200 women who were struggling to progress in labour received the drug oxytocin, and another 100 women, also struggling to progress, received both oxytocin and bicarbonate of soda.
Those who were given both the oxytocin and bicarbonate of soda were 17% more likely to have a vaginal birth (we have to say, we can’t find out, even in the original study, the actual amount of women who did have vaginal births in both groups).
“The outcome was really amazing,” Professor Susan Wray told BBC Radio 4′s Today programme.
“We were able to significantly increase the number of women having a spontaneous vaginal delivery, avoiding the caesarean section.”
The professor reckons the bicarb of soda (given in drink form) is more effective than oxytocin as it rectifies acidity around the womb.
Mervi Jokinen, practice and standards development advisor at the Royal College of Midwives (RCM), told the Huffington Post she found the research “interesting”.

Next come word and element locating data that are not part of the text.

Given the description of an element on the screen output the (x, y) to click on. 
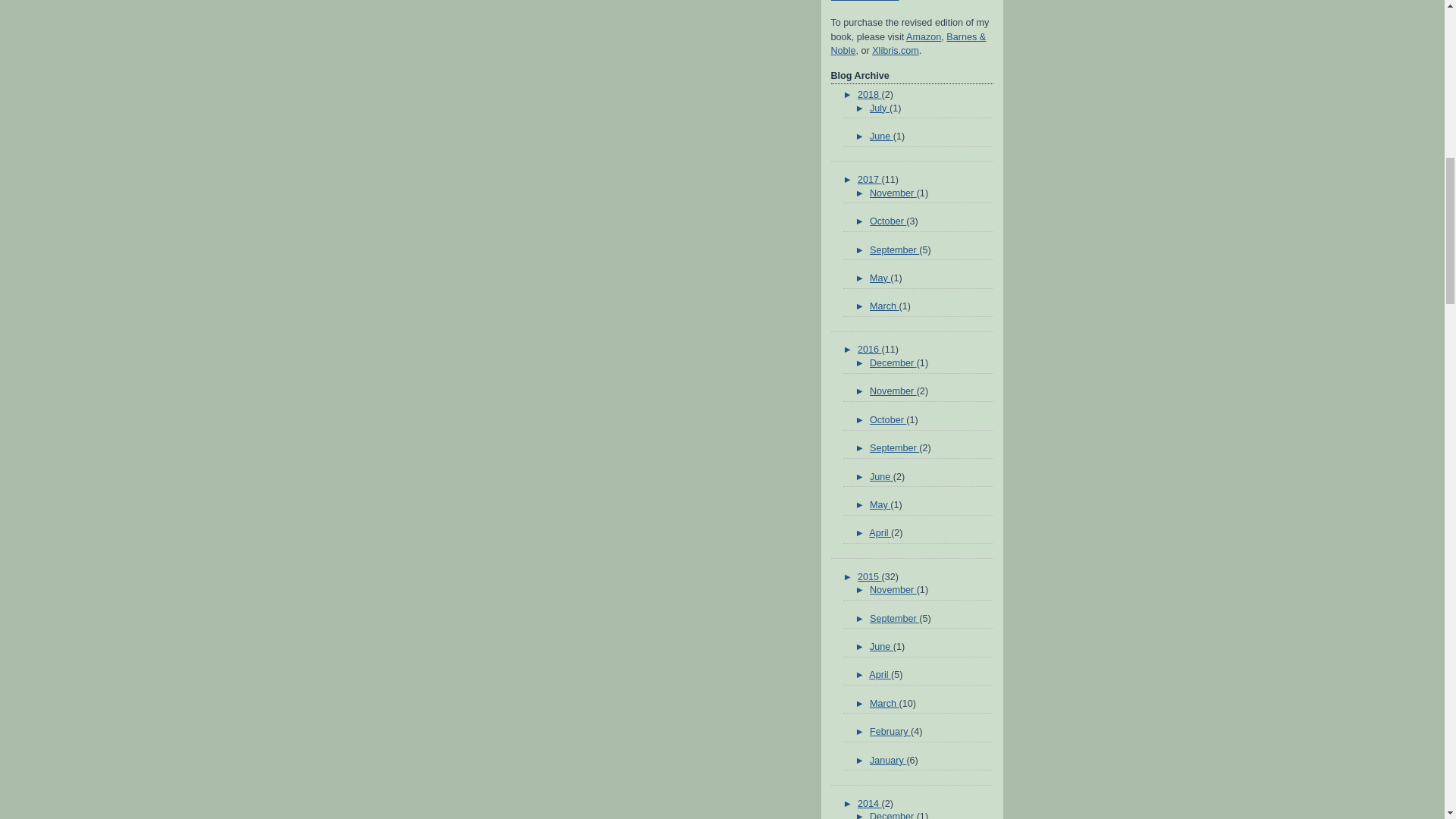
Xlibris.com (895, 50)
Amazon (922, 36)
2018 (869, 94)
June (881, 136)
July (879, 108)
Given the description of an element on the screen output the (x, y) to click on. 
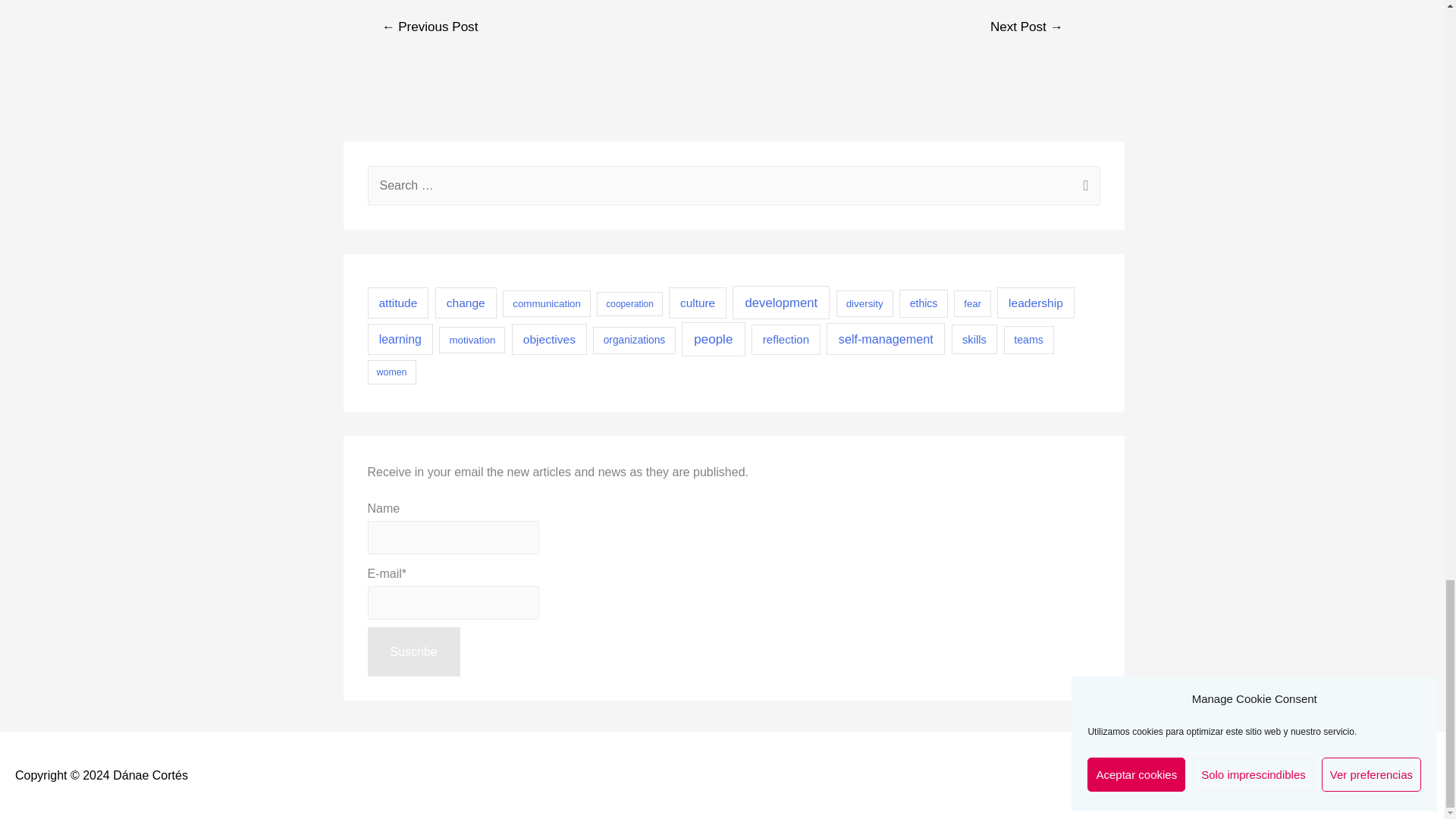
change (465, 302)
Suscribe (413, 652)
culture (697, 302)
attitude (397, 302)
cooperation (629, 303)
ethics (923, 303)
development (780, 302)
fear (971, 303)
communication (546, 303)
diversity (864, 303)
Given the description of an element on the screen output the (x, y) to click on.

“It could be a simple and cheap intervention that could potentially have a significant and positive impact for women who are not progressing in labour, and to help avoid unnecessary caesarean sections.
“However, it is a small study and more research will need to be done to establish how effective it is before it becomes an evidence-based recommendation.”
We should also note that pregnant women definitely SHOULDN’T start drinking bicarbonate of soda of their own accord, without medical advice.